One tries to ignore the news, which, in my case, has been helped along by my little sister. She has given me a fine linen shoulder bag, like an old newsboy’s pouch, plain white except for an undecorated, sans-serif label, that reads, “Newsless Paper.”
Rather, I’m not sure she gave it to me, but I have certainly appropriated it.
The news has long been (always, in fact) associated with the most vulgar form of commerce, and those who seek news should be decently ashamed. Indeed, that part of my adult life (most of it) that was devoted to work for newspapers and worse, is a source of crippling guilt to me. In my post-operative literary meanders, I am reminded of the many other directions in which I could have advanced — innocently, as it were.
Towards Schelling, for instance: by whom I mean Friedrich Wilhelm Joseph von Schelling (1775–1854).
I do not even know how to say “my German sucks,” in German (“mein Deutsch ist scheiße”?) and cannot find reliable, or even readable, translations; but so far as I see, this gentleman could be celebrated as an anti-Hegel. He is a slab of concrete beside Hegel’s buzzing abstractions.
Oddly, I grasped this as a schoolboy, in a time of enthusiasm for Goethe, Schiller, Schlegel, Hölderlin — of what is called the German Enlightenment, that also corresponds to German Romanticism. It was truly one of the great ages, of scintillating developments in philosophy, speculative science, poetry and art. It gave modernity not such a bad name (as it acquired in France).

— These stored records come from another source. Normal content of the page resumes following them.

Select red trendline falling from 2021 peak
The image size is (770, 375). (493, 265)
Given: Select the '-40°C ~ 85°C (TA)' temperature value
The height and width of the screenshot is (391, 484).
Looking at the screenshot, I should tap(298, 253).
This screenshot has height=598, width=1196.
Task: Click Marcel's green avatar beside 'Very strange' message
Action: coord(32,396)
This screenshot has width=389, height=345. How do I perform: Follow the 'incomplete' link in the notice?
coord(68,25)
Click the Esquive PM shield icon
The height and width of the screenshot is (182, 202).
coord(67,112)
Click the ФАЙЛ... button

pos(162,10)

Like most Anglo-Saxons, however, most of it was lost on me, because it was “foreign” (European); and I was young and treacherously self-taught. Too, I was wasting my precious time, consulting the news in cheap newspapers and magazines, as if they were important.

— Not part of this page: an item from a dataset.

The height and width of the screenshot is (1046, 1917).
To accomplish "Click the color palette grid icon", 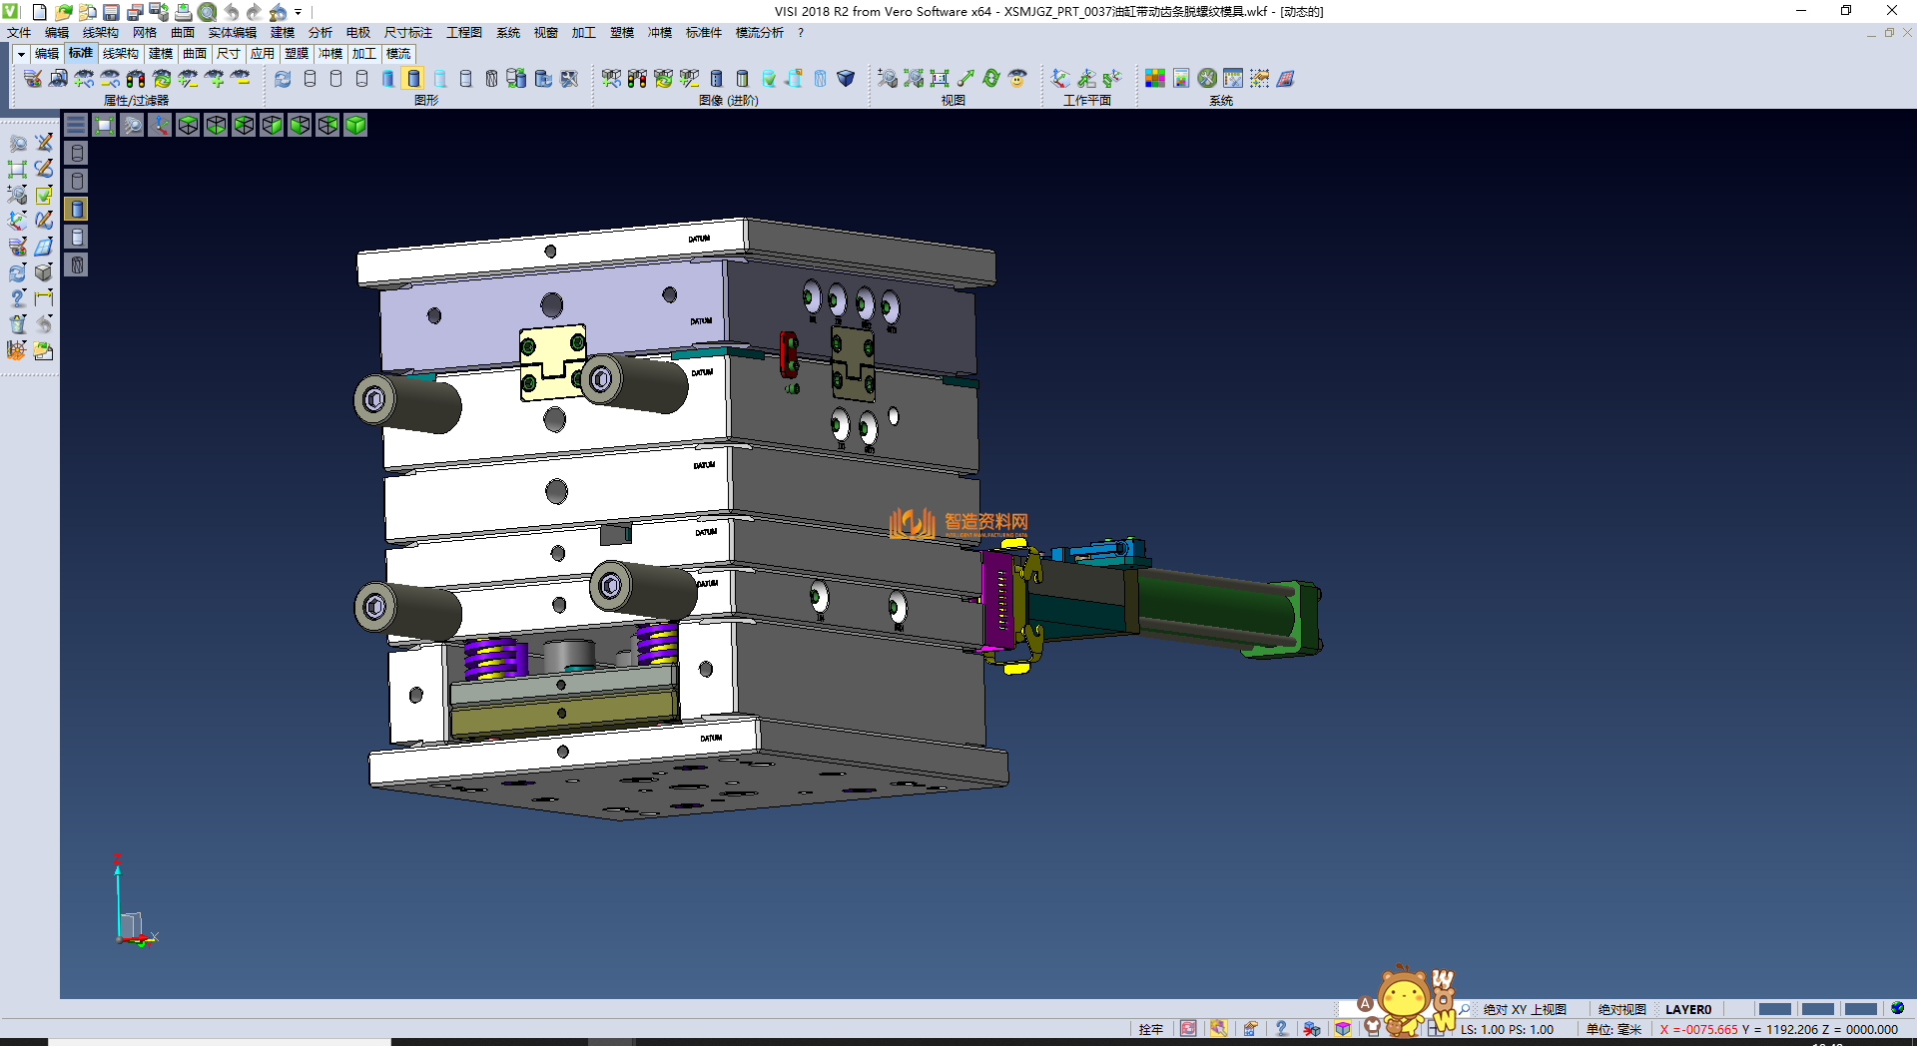I will [x=1155, y=78].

But sometimes, a man cannot be faulted. Such was the circumstance yesterday, when my Sunday walk was interrupted by a hip-looking, invisibly uniformed stranger. He asked to see my identification and “vaccination passport”. I was attempting to enter Toronto’s Distillery District, a tourist-friendly neighbourhood where I hoped to buy a sausage roll.
A cumulative knot of a hundred or less young, hippish, people soon formed behind me. They walked around me, when I was delayed. This was because I refused to show a “vaccination passport,” or equivalent papers. (Whether I had such things to show was a moot point.)

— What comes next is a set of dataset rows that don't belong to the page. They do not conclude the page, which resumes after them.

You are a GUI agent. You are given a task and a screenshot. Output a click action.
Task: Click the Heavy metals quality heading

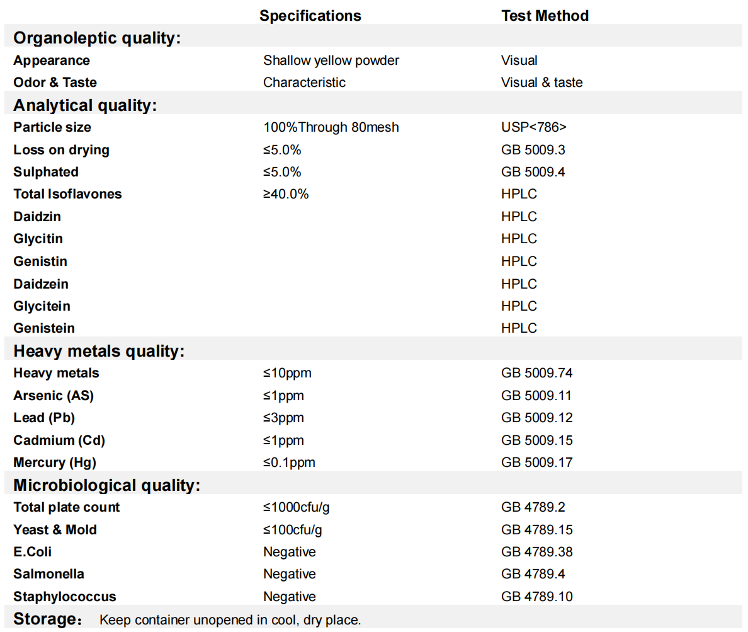[99, 351]
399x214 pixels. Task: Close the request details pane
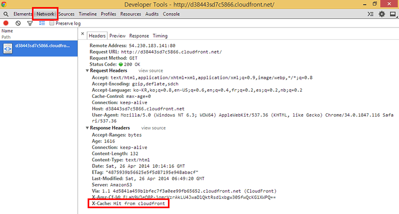tap(82, 36)
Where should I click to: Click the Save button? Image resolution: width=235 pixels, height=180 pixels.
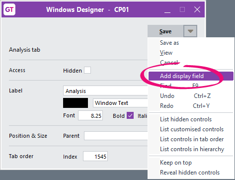click(165, 31)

While I attempted to instruct the young man on Canadian law, and the elementary principles of human liberty, I noticed that he had no difficulty in processing the others. All took his request in stride, with papers ready. Every one displayed his documentation.
That is how things are, today in Canada and throughout the West. One may argue, and risk arrest, or fight and risk personal injury, but a free man will not be understood.
For once-familiar constitution and laws are now ignored. Arbitrary rules are made by medical bureaucrats, others dressed in a little authority, and enforced by the police, on the instruction of our contemptible political masters.